Your job is to set down the stretch of entries that opens with the line containing "银魂 (430, 2172)" and closes with the line containing "花织同学转生后还是想干架 (304, 1498)". Keep both end lines, copy each exactly, and add nothing.

*** Material for the task ***

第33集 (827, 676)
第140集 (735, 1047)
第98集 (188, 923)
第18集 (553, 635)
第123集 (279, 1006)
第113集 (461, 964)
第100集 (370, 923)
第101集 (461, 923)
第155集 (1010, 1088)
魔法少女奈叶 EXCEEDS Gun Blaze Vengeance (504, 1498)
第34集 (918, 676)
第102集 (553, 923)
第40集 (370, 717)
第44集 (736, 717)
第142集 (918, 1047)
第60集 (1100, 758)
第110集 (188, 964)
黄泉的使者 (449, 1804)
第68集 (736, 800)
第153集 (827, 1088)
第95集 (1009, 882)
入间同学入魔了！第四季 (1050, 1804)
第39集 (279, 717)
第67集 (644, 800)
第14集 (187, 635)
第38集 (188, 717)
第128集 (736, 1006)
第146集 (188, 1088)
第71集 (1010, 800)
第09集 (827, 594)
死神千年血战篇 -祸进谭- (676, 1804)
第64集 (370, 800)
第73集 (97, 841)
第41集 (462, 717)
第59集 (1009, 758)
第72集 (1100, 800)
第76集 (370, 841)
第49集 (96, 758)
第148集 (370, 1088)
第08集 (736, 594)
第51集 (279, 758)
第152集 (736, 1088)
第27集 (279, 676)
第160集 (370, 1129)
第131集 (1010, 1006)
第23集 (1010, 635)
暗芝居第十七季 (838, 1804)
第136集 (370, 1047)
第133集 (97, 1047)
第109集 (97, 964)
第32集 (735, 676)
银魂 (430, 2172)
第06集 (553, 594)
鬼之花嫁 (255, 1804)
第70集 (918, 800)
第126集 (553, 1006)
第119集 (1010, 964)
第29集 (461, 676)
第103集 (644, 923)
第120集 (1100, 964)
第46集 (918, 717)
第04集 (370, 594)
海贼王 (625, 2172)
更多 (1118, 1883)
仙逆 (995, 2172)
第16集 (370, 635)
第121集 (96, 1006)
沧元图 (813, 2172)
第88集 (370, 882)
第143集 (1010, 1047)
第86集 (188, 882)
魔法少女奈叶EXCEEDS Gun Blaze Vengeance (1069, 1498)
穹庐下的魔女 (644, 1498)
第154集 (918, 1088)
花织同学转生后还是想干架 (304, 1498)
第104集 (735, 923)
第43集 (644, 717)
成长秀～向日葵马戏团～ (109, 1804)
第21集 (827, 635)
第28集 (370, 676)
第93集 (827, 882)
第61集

*** End of Material for the task ***

### [Result of this exercise]
银魂 (430, 2172)
第06集 (553, 594)
鬼之花嫁 (255, 1804)
第70集 (918, 800)
第126集 (553, 1006)
第119集 (1010, 964)
第29集 (461, 676)
第103集 (644, 923)
第120集 (1100, 964)
第46集 (918, 717)
第04集 (370, 594)
海贼王 (625, 2172)
更多 (1118, 1883)
仙逆 (995, 2172)
第16集 (370, 635)
第121集 (96, 1006)
沧元图 (813, 2172)
第88集 (370, 882)
第143集 (1010, 1047)
第86集 (188, 882)
魔法少女奈叶EXCEEDS Gun Blaze Vengeance (1069, 1498)
穹庐下的魔女 (644, 1498)
第154集 (918, 1088)
花织同学转生后还是想干架 (304, 1498)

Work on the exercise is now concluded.